→ **Selected extract**

•••

I have a huge stash of materials and projects, but it's not the unfinished or unstarted that you count. One of handwork's greatest gifts to me is the pride I feel from a project well DONE.

Thanks for letting me share!
Ellen F.
temporary resident of Nottingham, England
otherwise from Oakton, Virginia

We have attended various Churches and our children have been 'dedicated' - meaning that we would bring them up in the Christian faith. Mind you they have done their own thing! However, back to clothing.

I don't think it matters at all. I think something clean, tidy - and it all depends on finances. Clothing that is 'respectable' ie. no thongs etc.! I am sure God isn't concerned about what is worn. I think we can just dress according to whatever you can afford at the time - but remembering that in all of this, God looks at our hearts rather than our outward appearances.

Sue, we became Christians in our late 20's. We were brought up high Anglicans and thought we were Christians. However, we soon found out that we weren't. We have had the most incredible lives since we made peace with God and gave our lives to Him.
God bless,
Pat

After seeing your lovely baptismal gown online and hearing questions about your publishing I found a chart for a gown in an old magazine. It was Cross Stitch Sampler from April and June 1995. I know that may be hard to find but some readers may be able to track it down. I'm hoping one day to have grandchildren to make this for. This pattern also had a cap. This pattern called for 20 count Ariosa and using #5 and #8 Pearle Cotton but I like your idea better with the 28 linen. This pattern includes a butterfly (symbolizing the Resurrection), crosses and hearts. They use a commercial pattern to put it all together. I hope that helps. Let me know if you have any questions/comments. Enjoy your newest grandchild.
Becky T.

The white garment is called a Christening garment and is usually put on over the gown the baby has worn. It is provided by the church that is baptizing the infant and can be either hand made by a parishioner or purchased. I make them for two parishes in my town and use plain cotton and decorate them with lace on the edge and backstitch or bead a cross on the front. They slip on over the baby's head during the ceremony when the celebrant says, "See in this white garment the outward sign of your Christian dignity." I hope this answer helps.
Cathie L.

•••

→ **Required actions**
**a.** Print everything in the reader letters from "I don't think" down to "our outward appearances.".
**b.** Answer these questions from the reader letters:
(i) Where is Ellen F. a temporary resident?
(ii) Which magazine, and which issues, contained the chart for the baptismal gown?
(iii) Who provides the white Christening garment?

→ **Material provided**
•••

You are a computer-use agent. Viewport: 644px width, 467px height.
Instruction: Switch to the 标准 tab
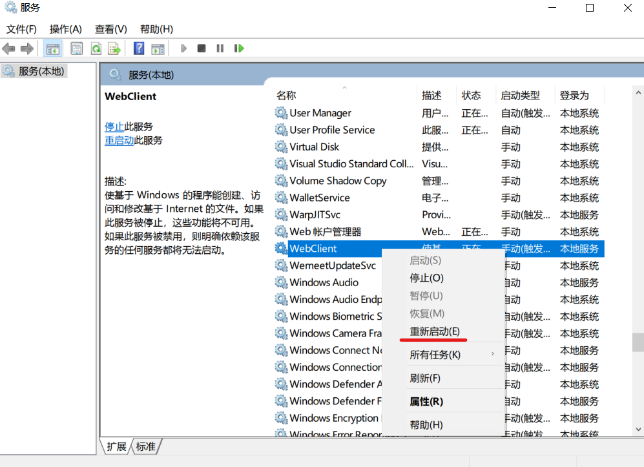click(146, 446)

•••

→ **Answers per task**
**a.**
I don't think it matters at all. I think something clean, tidy - and it all depends on finances. Clothing that is 'respectable' ie. no thongs etc.! I am sure God isn't concerned about what is worn. I think we can just dress according to whatever you can afford at the time - but remembering that in all of this, God looks at our hearts rather than our outward appearances.

**b.**
(i) Nottingham, England
(ii) Cross Stitch Sampler, April and June 1995
(iii) The church that is baptizing the infant